I’m wrapping up a chapter on what the term “civilization” meant during the Revolutionary Era and in the Early Republic. My primary sources are not multitudinous, but they’re representative: Voltaire, Gibbon, Jefferson, Adams, Equiano, Washington, various appearances of the concept/term in the Gazette of the United States. (Suggestions for additional sources welcome!)
This chapter goes from the mid-18th century to the founding of the University of Virginia, which is a nice place to leave things: Thomas Jefferson wanted all the students to learn Old English and study Anglo-Saxon civilization. (I have a piece about “Anglo-Saxonism” that should be coming out in the Washington Post “Made By History” section on Monday. I will not be reading the comments.)
Initially, I thought that the next chapter should cover 1820 to the end of Reconstruction. That’s a long span. It seems to me that, for this project—which is now, thankfully, a history of the idea of “Western Civilization”—the chapter breaks should only come where there is a distinctive development or shift in the meaning of the concept under scrutiny. If I were to break it somewhere, it would probably be the U.S. / Mexico war. I can see a shift in American thought here. “Civilizing the west” and Manifest Destiny include a vision of one kind of “western civilization” that looks toward the Pacific and even across the Pacific to the “markets” of Japan and China. As I’ve argued elsewhere, the geopolitical stakes of the Crimean War mark a moment when, for Americans, “western civilization” is an object of thought that comes into view when looking across the Atlantic and deciding which powers in Europe were part of civilization and which were not.
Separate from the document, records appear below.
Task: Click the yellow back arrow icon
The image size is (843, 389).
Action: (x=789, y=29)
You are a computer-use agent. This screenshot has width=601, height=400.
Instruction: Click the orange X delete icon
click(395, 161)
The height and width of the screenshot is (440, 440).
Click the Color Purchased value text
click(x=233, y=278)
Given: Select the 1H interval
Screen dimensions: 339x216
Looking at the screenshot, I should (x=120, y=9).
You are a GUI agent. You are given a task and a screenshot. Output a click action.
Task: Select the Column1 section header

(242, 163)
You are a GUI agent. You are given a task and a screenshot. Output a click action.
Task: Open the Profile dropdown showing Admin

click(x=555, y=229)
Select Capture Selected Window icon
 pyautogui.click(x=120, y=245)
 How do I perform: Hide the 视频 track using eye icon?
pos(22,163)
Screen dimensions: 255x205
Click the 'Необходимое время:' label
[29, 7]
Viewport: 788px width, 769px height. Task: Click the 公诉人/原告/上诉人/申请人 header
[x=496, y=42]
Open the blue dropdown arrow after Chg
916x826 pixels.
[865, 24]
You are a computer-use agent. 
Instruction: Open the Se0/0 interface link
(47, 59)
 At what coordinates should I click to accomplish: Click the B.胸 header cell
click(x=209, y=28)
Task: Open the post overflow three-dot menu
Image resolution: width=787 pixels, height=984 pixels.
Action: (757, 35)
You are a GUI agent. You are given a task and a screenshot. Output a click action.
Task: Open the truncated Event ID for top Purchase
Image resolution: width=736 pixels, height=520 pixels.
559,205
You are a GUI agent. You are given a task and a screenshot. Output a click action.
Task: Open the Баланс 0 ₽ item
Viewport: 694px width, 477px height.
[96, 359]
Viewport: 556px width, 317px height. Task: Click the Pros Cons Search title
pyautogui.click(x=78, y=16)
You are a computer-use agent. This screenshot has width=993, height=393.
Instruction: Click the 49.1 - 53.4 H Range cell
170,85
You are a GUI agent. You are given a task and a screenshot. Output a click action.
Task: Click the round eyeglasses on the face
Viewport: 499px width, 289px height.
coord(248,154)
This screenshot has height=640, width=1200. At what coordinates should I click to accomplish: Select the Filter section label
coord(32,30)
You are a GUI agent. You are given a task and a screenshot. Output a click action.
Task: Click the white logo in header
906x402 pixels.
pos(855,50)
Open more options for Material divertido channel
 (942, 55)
My hesitancy to break the chapter in two is partly due to the potential narrative arc provided by one of my key primary sources for this longer periodization: the various editions of George Bancroft’s history. The first volume of the first edition appeared in the mid 1830s, while the last edition revised by Bancroft himself was published in the mid-1880s. By looking at major stages of Bancroft’s ongoing project—the first edition, the centennial edition, the “author’s final revision,” it will theoretically be possible to track subtle changes to the meaning of “civilization” or even note the rise of the term “western civilization,” should it appear anywhere in these volumes.
However, that’s assuming that Bancroft’s thinking or writing over that span of many decades reflected or refracted these shifts in thought that are easily visible elsewhere. Maybe Bancroft was a hidebound monomaniac who never entertained a single new idea between 1830 and 1885. I don’t know yet, because I have never read him; I have only read about him.
But I’m fixing to find out. En route to my home is about twelve hundred dollars’ worth of George Bancroft: the first edition, an edition from 1851, an edition from 1855, the centennial edition, and the final revision. This may turn out to be a really bad bet on my part. What if George Bancroft is of absolutely no use to me at all?
For anyone saying, “You can read him online”… I cannot. I can’t read anything online longer than a blog post or a magazine article. Can’t focus, and can’t retain or process anything I’m reading. I could download .pdfs of various scattered volumes of Bancroft and print them out, but it’s actually cheaper to buy the originals than it would be to print the .pdfs. And traveling to special collections around the country to read Bancroft on the page would also cost more than just buying the books—if special collections were even open yet.
Am I trying hard to justify to myself this extravagant and frankly unhinged pandemic purchase by insisting that there was just no other way to access this text? Absolutely. Is it working? Nope. I am out of a job come mid-May, and here I am buying books like I am made of money AND have empty shelf space. (I am not and I do not.)
But I can say this: after that kind of outlay, George Bancroft is damn sure going to be of use to me. I just don’t quite know how yet.